= Niall de Buitléar =

Irish artist

Niall de Buitléar (born 1983) is an Irish artist working in sculpture, painting, printmaking and drawing.

==Education and career==

De Buitléar is a graduate of the Dublin Institute of Technology. He was awarded a studio membership at Temple Bar Gallery and Studios from 2011 to 2014. De Buitléar was also the winner of the fourth annual Wexford Arts Centre Emerging Visual Artist Award in 2009 and the Irish Artists' Residential Studio Award 2009 – 2010 at the Red Stables in St Anne's Park, Dublin.

==Work==
Writing about his exhibitions, The Irish Times art critic Aidan Dunne, described De Buitléar's paintings as "built from intricate concentric patterns, [that] are geometric but also suggestive of organic processes. They equate to the world outside: complex and orderly but also contingent and unpredictable. Their handmade precision makes them visually fascinating". Dunne has also written that "De Buitléar's paintings and sculptures start with a basic geometric motif, the circle. This circular unit reverberates through varieties of echoing, concentric patterns. On the one hand the patterning is absolutely strict, retaining its geometric basis. On the other, the works are made by hand, so that tiny fluctuations of touch, the fallibility of the human hand, is part of the overall character of the works.
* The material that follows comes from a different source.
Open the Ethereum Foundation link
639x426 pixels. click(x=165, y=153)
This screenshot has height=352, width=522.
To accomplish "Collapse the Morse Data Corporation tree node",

In fact, it's essential to their character."

==Selected exhibitions==

- In 2010 De Buitléar exhibited sculptures and drawings at the RHA, Dublin for the group exhibition Futures 10.
- Out of Order was a solo exhibition of drawings and paper sculptures by the artist held at The Lab in Dublin in the summer of the 2011.
- De Buitléar's solo exhibition 'Beneath That Darkness There Was Another' was held at Pallas Projects, Dublin in March and April 2015. The exhibition featured painting, sculpture and laser-engraved panels and was the first time the artist exhibited a collection of paintings.
- In August 2015 De Buitléar participated in the group exhibition Approaching the Landscape at RUA RED, Tallaght.
- A solo exhibition of his work titled Push and Pull was held at the Royal Hibernian Academy in January 2018.
- In November 2019, two paintings were included in an exhibit curated by Robert Armstrong at the Dunamaise Arts Centre, Portlaoise.